13 Temmuz 2010 Salı

Kasabanın En Şık Devi (Debi)


Kasabanın En Şık Devi'ni aldığım zaman çok ilgisini çekmemişti. Kaldırmıştım kenara. Aylar sonra ortaya çıkınca bir sardırdı ki bizimki sormayın gitsin.

Deve Debi diyor. Debi'nin yeni giysilerinin olduğu sayfada başlıyoruz okumaya. Pantalon, kemer, ayakkabı, çorap, kravat, gömlek UE'ce okunuyor (tam telaffuzları hatırlayamadım şimdi, ama kemer kemee, pantalon mantol (pantoldu dönüşmüş), ayakkabı ayak- kaa- bı). Sonra babasından öğrendiği tiyatrolar başlıyor. Zürafa öhö öhö diyor, debi ona kravatını veriyor. Evleri yanan farelere devin ayakkabısını verdiği sayfaya geçiyoruz hızla. Ev yanarken üfff üff diyerek söndürmeye çalışıyor. Evi söndüremeyince bir tüh diyor elleri iki yana açıp (yiyeceğim bir gün bunu yaparken). Tiiki (tilki) uyku tulumunu kaybediyor, debi de onu çorabını veriyor. Bu sayfada UE "tiiiki ühüü ühüü" diyerek ağlama tutturuyor, pek üzülmüş tiiiki tulumu kaybedince. Sonra da son sürat debinin mantolunun düştüğü sayfaya geliyoruz. Kemerini köpeğe verdiği için mantol düşüyor. Hooop tekrar en başa. Sayfalar çevrilirken kıvrım kırış oldu ya, neyse artık.

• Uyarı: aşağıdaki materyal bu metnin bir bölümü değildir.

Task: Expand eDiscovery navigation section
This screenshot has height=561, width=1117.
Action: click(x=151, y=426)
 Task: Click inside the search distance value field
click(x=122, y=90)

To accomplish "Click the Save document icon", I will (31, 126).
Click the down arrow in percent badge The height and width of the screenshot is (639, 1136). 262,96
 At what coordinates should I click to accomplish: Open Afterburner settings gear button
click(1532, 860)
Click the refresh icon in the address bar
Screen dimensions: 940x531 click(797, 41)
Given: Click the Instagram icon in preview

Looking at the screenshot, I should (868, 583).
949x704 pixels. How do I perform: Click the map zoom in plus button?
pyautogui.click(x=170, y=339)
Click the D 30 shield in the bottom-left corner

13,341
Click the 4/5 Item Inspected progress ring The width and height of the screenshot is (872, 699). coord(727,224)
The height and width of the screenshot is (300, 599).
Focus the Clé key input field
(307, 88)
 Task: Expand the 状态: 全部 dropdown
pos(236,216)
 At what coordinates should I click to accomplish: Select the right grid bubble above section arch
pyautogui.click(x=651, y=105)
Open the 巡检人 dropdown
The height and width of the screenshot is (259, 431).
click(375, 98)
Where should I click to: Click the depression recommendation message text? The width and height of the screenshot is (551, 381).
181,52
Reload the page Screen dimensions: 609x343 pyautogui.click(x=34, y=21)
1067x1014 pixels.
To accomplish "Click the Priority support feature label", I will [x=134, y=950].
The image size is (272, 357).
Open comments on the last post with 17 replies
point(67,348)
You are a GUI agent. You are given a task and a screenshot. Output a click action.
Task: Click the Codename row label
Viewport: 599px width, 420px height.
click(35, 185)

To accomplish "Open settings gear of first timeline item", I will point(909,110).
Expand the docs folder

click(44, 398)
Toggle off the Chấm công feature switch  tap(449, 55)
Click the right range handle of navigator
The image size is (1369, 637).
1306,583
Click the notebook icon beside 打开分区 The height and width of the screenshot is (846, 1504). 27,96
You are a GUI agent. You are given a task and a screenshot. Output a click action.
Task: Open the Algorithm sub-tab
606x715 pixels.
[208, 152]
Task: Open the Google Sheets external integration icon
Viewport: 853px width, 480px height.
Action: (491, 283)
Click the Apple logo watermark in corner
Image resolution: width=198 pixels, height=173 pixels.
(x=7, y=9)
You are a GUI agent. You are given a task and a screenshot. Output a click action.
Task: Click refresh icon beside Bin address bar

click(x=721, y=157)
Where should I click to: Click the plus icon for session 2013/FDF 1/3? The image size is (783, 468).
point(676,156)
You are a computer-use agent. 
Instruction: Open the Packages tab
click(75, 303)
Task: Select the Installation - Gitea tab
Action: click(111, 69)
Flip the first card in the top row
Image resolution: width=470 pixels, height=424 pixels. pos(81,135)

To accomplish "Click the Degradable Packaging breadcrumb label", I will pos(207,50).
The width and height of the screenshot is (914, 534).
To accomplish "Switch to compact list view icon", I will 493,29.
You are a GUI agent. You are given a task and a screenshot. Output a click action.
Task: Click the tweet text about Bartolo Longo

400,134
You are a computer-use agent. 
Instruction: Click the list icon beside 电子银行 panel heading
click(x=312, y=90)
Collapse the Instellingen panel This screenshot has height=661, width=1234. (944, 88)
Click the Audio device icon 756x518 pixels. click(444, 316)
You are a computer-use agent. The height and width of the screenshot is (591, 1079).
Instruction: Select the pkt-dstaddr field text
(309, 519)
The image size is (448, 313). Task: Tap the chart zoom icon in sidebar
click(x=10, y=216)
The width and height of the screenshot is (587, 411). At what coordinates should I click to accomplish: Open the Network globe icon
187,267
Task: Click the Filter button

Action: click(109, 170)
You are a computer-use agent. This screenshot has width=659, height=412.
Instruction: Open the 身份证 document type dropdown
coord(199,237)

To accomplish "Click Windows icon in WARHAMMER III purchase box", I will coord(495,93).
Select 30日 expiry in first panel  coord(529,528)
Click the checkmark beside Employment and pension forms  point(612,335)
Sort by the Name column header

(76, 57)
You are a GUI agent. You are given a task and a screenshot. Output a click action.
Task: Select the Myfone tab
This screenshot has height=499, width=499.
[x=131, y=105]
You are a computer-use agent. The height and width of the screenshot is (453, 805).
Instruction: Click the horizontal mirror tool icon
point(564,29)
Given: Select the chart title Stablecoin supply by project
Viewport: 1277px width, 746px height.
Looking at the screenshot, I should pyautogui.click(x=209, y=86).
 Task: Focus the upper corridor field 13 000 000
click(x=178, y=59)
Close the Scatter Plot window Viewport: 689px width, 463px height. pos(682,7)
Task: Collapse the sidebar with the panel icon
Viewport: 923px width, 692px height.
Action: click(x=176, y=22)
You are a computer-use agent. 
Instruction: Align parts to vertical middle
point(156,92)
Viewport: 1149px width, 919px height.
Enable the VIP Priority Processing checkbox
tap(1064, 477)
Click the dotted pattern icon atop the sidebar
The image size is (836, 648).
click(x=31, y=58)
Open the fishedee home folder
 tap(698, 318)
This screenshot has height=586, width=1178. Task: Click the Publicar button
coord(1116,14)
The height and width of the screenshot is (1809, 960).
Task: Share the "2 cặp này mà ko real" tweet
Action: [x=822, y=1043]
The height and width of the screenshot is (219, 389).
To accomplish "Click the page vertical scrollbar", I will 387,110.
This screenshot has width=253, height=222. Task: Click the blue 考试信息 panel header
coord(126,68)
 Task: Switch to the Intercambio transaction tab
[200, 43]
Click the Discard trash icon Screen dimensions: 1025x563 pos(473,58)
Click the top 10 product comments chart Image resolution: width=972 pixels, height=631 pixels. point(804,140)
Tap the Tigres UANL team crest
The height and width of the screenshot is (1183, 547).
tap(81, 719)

Altın Kumsal'ımızı da bulduk. Bayıldığımız kitap. Çekmecenin arka kısmına düşmüş. Aylardır kayıptı. Önceden ayakkabılara bakar, akka der, abilere bakar abi der kendinden geçerdi (geçen sene doğumgünü zamanları). Şimdi Gürbüüü (gürbüz) denize koşarken düşüyor, bu sayfaya bitiyor. "Gürbüüü ühü ühüü" diyerek ağlama numarası yapıyor. Sanırım esaslı bir Kemalettin Tuğcu okuru yetişiyor. Ağlak sayfalara bayılıyor:)) Bir de denizi plastik şişelerle kirlettikleri sayfa var. O sayfadaki şişeleri ben dagun (biberon) olarak uydurdum, o da bu uyduruk üzerinden devam ediyor. Gürbüüüü'nün ayağını yengecin ısırdığı sayfaya da bakılıp hane halkının ayakları yengeç olunup ısırıldıktan sonra kitabın başına dönüyoruz....


Kuzenim gelmişti arkadaşının düğününe, UE düüün kelimesini öğrendi. Cumartesi ben Eskişehir'deyken babannesi bir kına gecesine götürmüş düğün diye. Pazar günü de arkadaşımın nikahına gittik düğüne gidiyoruz açıklamasıyla.

Pazar günü 8 kere Debi'yi okuyup, tiiikinin ağlamasını gösterdikten sonra uyudu. Pazar günü biraz kırgındı, gece bitkinlikten çoook uzun uyuyup 9:30 da uyanınca aklıma esti sordum rüyanda ne gördün diye. Tabi anlamadı soruyu. Uyurken ne gördün dedim. Cevap tiiiki ve düüün oldu:)) Oğlumun ilk öğrendiğim rüyası da bu oldu:))

Altın Kumsal'ı ve Kasabanın En Şık Devi'ni kitapçınızdan ısrarla isteyiniz.

1 yorum:

elfeyp dedi ki...

Düğünü bizimki de öğrendi ama işin kötü yanı, bi örtü buldu mu başına geçirip, 'Geyin oldum' diye evin içinde dolanması. Yavrum daha bunun lisesi var, ünisi var, ne bu acele?!?!